What Is PG Splitting?

When a Ceph pool's pg_num increases (either manually or via autoscaling), existing PGs are split into smaller PGs through a process called PG splitting. Each existing PG is divided into two child PGs, and the objects it contained are redistributed between them. PG splitting allows Ceph to use more OSDs for data distribution and improves parallel I/O performance for growing pools.

PG splitting is the opposite of PG merging, which occurs when pg_num decreases.

How Splitting Works Internally

When pg_num is doubled (e.g., from 64 to 128):

  1. New PG IDs are allocated (1.0 splits into 1.0 and 1.40, since PG ID 64 = 0x40 in hex)
  2. Each existing primary OSD splits its PG into two
  3. Objects are redistributed based on the new CRUSH mapping
  4. Replicas are synchronized to secondary OSDs
  5. The split is acknowledged to monitors when complete

Triggering a PG Split

Manually increase pg_num to trigger splits:

# Check current pg_num
kubectl -n rook-ceph exec -it deploy/rook-ceph-tools -- \
  ceph osd pool get mypool pg_num

# Double the PG count
kubectl -n rook-ceph exec -it deploy/rook-ceph-tools -- \
  ceph osd pool set mypool pg_num 128

# pgp_num controls actual placement - increase after pg_num
kubectl -n rook-ceph exec -it deploy/rook-ceph-tools -- \
  ceph osd pool set mypool pgp_num 128

Important: Always increase pg_num before pgp_num.

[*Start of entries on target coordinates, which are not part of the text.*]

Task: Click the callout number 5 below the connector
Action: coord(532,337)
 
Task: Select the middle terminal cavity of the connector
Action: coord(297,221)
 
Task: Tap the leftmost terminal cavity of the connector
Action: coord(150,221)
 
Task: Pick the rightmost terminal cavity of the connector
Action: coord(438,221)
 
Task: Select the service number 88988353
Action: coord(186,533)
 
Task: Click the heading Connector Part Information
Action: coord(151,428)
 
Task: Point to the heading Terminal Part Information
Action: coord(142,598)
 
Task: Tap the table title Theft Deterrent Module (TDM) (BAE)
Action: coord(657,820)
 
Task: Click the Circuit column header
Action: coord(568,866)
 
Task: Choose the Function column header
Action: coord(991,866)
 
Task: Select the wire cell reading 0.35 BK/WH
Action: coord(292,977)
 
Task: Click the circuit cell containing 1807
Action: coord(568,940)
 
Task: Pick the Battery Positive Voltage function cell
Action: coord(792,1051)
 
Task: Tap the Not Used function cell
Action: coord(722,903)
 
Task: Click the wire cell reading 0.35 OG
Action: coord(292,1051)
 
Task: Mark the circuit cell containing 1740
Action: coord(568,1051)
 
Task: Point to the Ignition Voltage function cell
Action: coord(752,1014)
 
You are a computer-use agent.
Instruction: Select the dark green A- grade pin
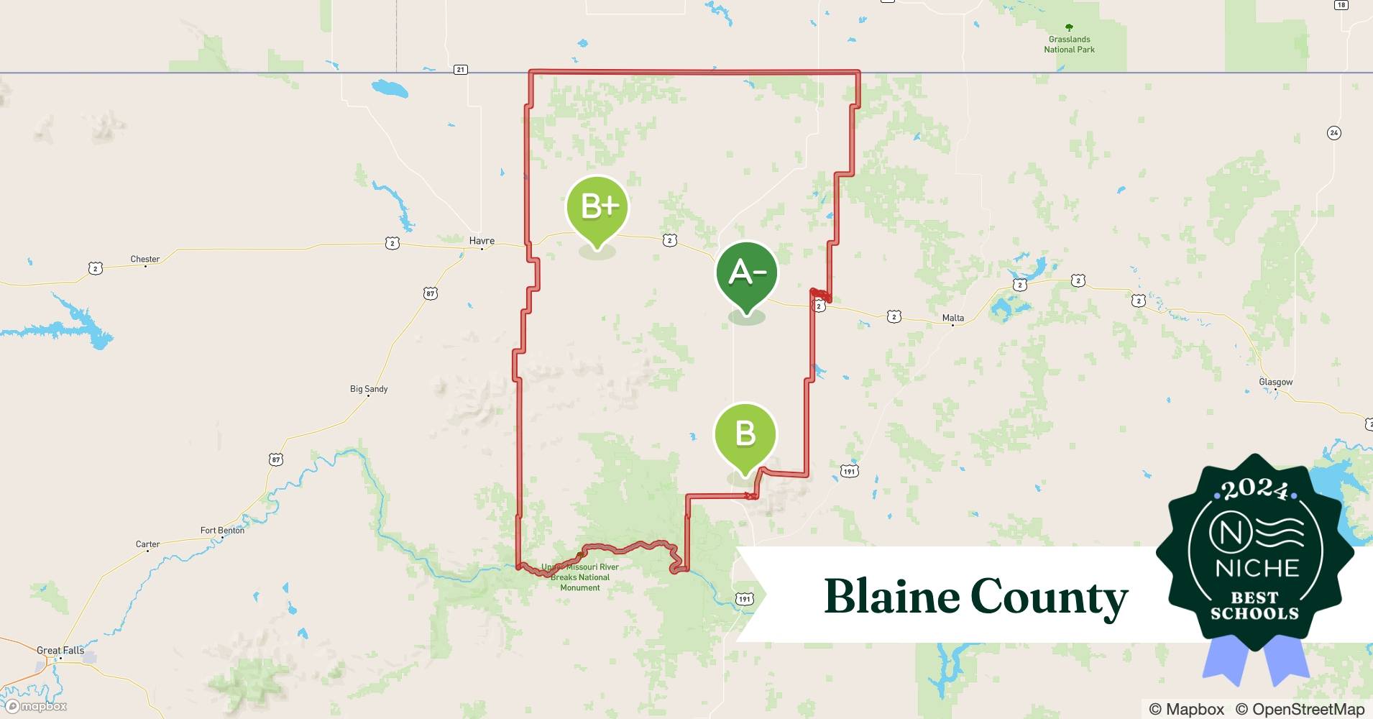point(747,273)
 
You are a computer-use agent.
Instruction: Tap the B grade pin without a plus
point(745,434)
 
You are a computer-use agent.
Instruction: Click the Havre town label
point(482,241)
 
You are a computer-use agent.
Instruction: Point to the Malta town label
point(952,318)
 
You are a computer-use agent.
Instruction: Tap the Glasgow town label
point(1275,382)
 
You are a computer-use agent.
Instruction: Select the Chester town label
point(145,259)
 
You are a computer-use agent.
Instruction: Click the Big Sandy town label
point(369,389)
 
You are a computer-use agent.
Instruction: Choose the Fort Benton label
point(222,531)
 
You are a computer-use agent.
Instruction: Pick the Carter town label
point(147,544)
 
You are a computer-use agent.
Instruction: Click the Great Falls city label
point(60,650)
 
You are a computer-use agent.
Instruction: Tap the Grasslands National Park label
point(1069,45)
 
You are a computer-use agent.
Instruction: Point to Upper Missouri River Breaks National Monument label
point(580,577)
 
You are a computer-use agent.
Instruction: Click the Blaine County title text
point(975,597)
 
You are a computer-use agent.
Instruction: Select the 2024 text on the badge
point(1255,490)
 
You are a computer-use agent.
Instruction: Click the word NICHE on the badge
point(1257,568)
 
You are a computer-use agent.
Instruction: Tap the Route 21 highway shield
point(461,70)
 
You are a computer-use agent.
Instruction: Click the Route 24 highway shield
point(1334,133)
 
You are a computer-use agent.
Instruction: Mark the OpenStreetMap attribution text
point(1300,709)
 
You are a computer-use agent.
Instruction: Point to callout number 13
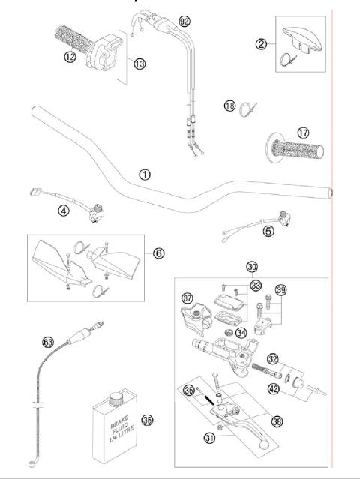tap(140, 64)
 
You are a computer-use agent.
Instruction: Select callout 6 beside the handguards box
tap(159, 253)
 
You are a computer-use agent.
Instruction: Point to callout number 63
tap(49, 343)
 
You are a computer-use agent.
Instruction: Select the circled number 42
tap(274, 389)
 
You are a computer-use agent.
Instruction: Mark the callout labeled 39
tap(281, 291)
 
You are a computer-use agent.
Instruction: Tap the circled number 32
tap(274, 358)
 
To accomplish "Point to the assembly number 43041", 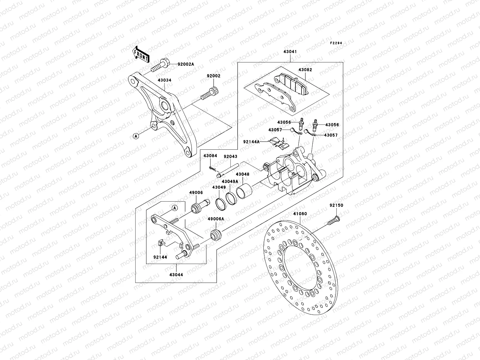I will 290,52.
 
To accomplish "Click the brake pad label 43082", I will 305,70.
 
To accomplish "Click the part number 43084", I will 210,156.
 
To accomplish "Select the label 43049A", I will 230,181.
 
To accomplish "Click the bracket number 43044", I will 176,274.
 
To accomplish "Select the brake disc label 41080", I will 300,214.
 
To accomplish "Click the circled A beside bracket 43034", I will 136,136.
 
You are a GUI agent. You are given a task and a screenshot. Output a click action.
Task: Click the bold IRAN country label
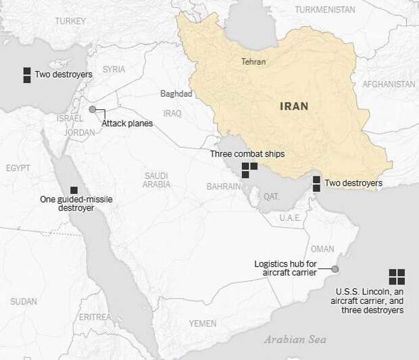pos(294,106)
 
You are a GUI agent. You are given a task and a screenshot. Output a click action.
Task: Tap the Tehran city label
pos(253,62)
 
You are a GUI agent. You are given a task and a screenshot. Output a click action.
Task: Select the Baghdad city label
pos(176,94)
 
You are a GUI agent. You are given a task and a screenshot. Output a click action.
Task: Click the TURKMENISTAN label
pos(325,9)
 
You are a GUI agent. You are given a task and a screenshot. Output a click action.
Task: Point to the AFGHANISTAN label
pos(389,84)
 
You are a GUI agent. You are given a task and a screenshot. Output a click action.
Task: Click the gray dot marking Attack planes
pos(93,109)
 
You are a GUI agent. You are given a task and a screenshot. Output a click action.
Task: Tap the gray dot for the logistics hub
pos(334,269)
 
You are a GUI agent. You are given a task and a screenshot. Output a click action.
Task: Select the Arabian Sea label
pos(295,340)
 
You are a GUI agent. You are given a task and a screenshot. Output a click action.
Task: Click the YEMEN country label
pos(203,324)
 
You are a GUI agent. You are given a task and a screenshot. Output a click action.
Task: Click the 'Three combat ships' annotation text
pos(247,154)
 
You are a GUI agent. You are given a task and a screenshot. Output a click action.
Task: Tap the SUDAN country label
pos(24,301)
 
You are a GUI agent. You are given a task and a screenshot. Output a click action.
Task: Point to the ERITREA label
pos(95,317)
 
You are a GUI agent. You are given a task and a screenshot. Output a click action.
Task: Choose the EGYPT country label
pos(19,168)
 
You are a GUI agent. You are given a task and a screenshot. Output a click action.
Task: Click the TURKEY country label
pos(70,22)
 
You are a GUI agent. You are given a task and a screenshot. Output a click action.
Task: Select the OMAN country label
pos(322,249)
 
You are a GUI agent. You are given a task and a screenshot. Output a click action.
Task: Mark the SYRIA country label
pos(114,70)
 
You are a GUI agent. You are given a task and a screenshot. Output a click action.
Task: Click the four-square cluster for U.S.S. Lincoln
pos(397,276)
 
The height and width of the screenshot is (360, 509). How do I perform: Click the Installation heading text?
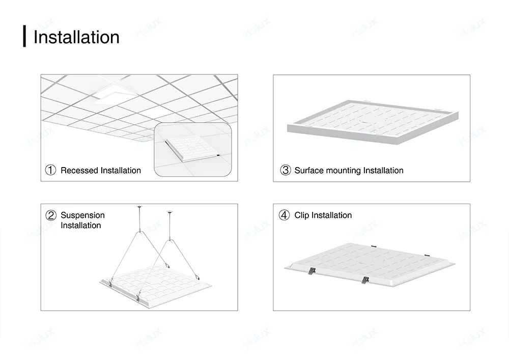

Setting pgp_num equal to pg_num triggers data movement. Keeping pgp_num at the old value temporarily pauses movement while pg_num increases.

Monitoring Split Progress

Watch the split progress:

kubectl -n rook-ceph exec -it deploy/rook-ceph-tools -- \
  watch -n 5 "ceph pg stat"

kubectl -n rook-ceph exec -it deploy/rook-ceph-tools -- \
  ceph status | grep -E "splitting|peering|active"

PGs temporarily enter splitting or peering states during the process.

Performance Impact During Splits

PG splitting causes temporary I/O overhead as OSDs:

  • Rebuild PG data structures
  • Verify object placement
  • Synchronize with replicas

To minimize client impact, split during low-traffic periods and throttle recovery:

kubectl -n rook-ceph exec -it deploy/rook-ceph-tools -- \
  ceph config set osd osd_max_backfills 1

Incremental Splitting

Split incrementally rather than jumping to the final pg_num all at once. Each doubling should complete before the next:

# Stage 1: 64 to 128
ceph osd pool set mypool pg_num 128
# Wait for completion...
ceph osd pool set mypool pgp_num 128

# Stage 2: 128 to 256 (if needed)
ceph osd pool set mypool pg_num 256
# Wait...
ceph osd pool set mypool pgp_num 256

Autoscaler-Triggered Splits

When pg_autoscale_mode=on, Ceph triggers splits automatically. View pending splits:

kubectl -n rook-ceph exec -it deploy/rook-ceph-tools -- \
  ceph osd pool autoscale-status | grep -v "^$"

Summary

PG splitting redistributes objects across more PGs as a pool grows, improving data distribution and parallel I/O. Always increase pg_num before pgp_num to control when data movement occurs. Split incrementally in powers of two and monitor completion between stages. PG autoscaling handles splitting automatically when enabled, making manual management unnecessary for most production pools.